Stored data entries
..........
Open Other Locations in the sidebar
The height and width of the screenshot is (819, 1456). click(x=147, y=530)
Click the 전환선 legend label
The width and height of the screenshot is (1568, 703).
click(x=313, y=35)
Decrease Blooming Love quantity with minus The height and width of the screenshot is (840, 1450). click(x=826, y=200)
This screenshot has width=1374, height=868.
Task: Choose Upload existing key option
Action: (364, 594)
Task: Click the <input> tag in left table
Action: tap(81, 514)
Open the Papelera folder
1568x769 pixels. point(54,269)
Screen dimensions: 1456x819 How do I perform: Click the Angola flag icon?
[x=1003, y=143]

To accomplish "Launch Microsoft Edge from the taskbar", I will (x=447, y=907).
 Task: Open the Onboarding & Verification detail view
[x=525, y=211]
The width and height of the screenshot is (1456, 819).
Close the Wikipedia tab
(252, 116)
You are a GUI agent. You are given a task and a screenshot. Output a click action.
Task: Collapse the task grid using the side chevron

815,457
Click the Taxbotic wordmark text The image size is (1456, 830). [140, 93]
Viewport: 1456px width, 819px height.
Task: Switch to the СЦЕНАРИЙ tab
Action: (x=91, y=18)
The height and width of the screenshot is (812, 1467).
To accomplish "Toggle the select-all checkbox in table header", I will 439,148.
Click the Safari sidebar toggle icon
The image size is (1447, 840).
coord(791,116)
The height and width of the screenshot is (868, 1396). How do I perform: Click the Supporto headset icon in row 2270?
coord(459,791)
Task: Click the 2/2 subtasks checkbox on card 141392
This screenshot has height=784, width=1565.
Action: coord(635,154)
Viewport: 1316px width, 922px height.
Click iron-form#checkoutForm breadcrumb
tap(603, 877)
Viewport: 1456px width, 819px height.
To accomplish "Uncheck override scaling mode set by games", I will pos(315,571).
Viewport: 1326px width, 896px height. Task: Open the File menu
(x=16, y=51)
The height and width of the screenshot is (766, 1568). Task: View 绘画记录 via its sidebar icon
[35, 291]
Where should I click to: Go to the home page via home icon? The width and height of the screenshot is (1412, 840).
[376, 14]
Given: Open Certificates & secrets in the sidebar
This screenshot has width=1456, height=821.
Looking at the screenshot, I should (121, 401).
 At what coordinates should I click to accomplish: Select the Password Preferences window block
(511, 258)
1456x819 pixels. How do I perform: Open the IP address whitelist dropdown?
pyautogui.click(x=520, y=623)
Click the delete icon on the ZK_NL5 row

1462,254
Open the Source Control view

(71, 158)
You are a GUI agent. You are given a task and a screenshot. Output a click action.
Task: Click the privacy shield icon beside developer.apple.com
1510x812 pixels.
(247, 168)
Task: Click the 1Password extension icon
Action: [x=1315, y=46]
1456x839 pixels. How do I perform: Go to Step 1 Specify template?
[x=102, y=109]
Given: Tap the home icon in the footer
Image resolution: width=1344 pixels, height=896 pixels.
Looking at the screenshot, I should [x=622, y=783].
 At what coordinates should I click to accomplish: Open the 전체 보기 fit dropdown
..........
■ Assigned task ■
Copy range, inclusive: the line holding "Task: Collapse the" to the line holding "Task: Click the 2/2". Reproduce exactly those lines of the records above and no others.

■ Your response ■
Task: Collapse the task grid using the side chevron

815,457
Click the Taxbotic wordmark text The image size is (1456, 830). [140, 93]
Viewport: 1456px width, 819px height.
Task: Switch to the СЦЕНАРИЙ tab
Action: (x=91, y=18)
The height and width of the screenshot is (812, 1467).
To accomplish "Toggle the select-all checkbox in table header", I will 439,148.
Click the Safari sidebar toggle icon
The image size is (1447, 840).
coord(791,116)
The height and width of the screenshot is (868, 1396). How do I perform: Click the Supporto headset icon in row 2270?
coord(459,791)
Task: Click the 2/2 subtasks checkbox on card 141392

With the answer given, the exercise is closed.